### Trecho do documento
::::::

O valor de ser autêntico (em vez de tentar ser o melhor)
O álbum era para ser simples. Acabou não sendo nem um pouco. Como a minha vida. (Amanda Palmer)
Amanda Palmer ficou mundialmente famosa quando palestrou no TED sobre a arte de pedir. Sua fala começa com uma performance para relembrar os tempos em que trabalhava como estátua humana. Todos os dias, ela encarnava a “noiva de dois metros e meio” na praça Harvard, em Boston. Amanda aguardava pacientemente pelo momento em que aquela experiência tão inusitada geraria um sentimento especial em alguém. Um sentimento de conexão. O dinheiro vinha como consequência, sempre de maneira espontânea.
Antes de se tornar palestrante e escritora best-seller, Amanda Palmer já era musicista. Seu primeiro álbum solo, “Who Killed Amanda Palmer” (Quem Matou Amanda Palmer, em tradução livre), “era para ser simples”, mas não foi. Antes de começar a gravá-lo, ela recebeu um e-mail de Ben Folds, um conhecido músico da cena de rock alternativo, dizendo como sua música o inspirava. Ben elogiava não apenas os aspectos técnicos, mas como a arte de Palmer era “verdadeira”. Deste primeiro e-mail nasceu uma troca genuína e profunda, e os dois acabaram trabalhando juntos no disco. Toda a história, contada em primeira pessoa com riqueza de detalhes e recheada de paixão e vulnerabilidade, pode ser conferida no site do álbum. Os bastidores ganharam relevo: na verdade, não há muita distinção entre backstage e palco na vida de Amanda Palmer. Compartilhar o processo tanto quanto o resultado é, talvez, um dos traços que a torna uma pessoa autêntica.

::::::

### Listagem fornecida

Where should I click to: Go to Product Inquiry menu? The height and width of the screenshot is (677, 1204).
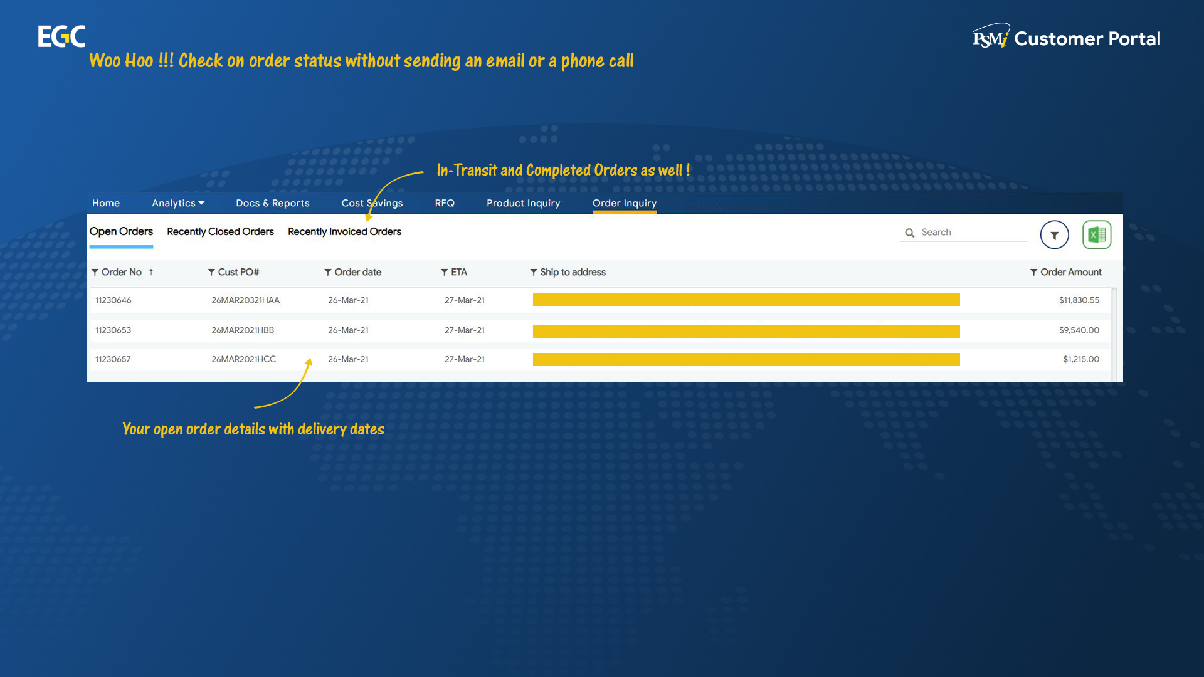(523, 203)
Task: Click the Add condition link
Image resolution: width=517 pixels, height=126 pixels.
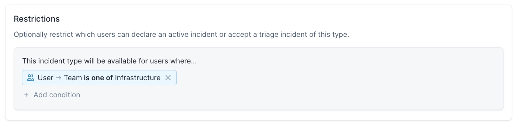Action: 57,95
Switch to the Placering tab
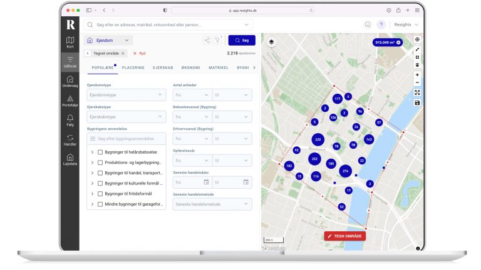Viewport: 481px width, 270px height. pos(133,67)
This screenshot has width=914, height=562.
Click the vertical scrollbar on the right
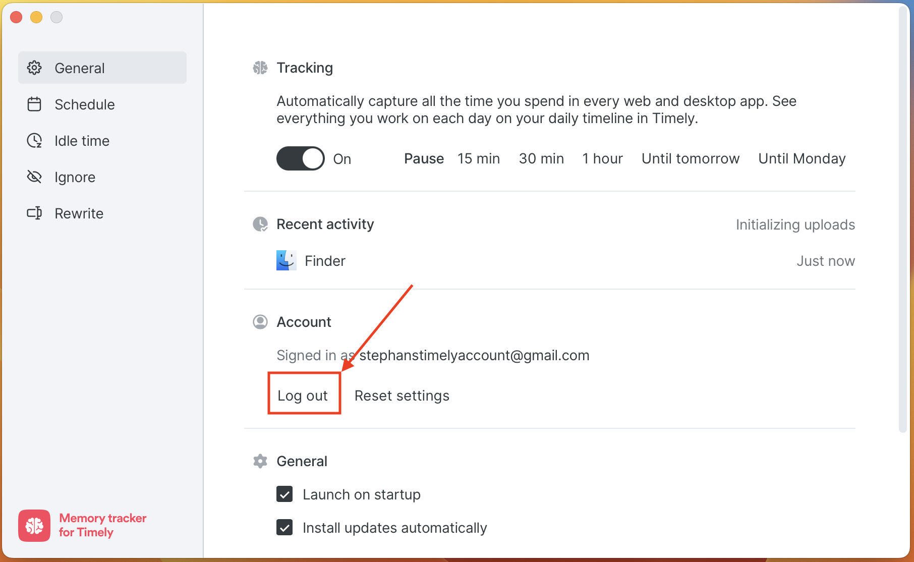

::::::

### Tarefa a cumprir
Pode editar o texto sobre Amanda Palmer entre "O valor de ser" e "vida. (Amanda Palmer)", inclusive, trocando "simples" por "fácil", e reproduzir esse trecho?

### Resultado abaixo
O valor de ser autêntico (em vez de tentar ser o melhor)
O álbum era para ser fácil. Acabou não sendo nem um pouco. Como a minha vida. (Amanda Palmer)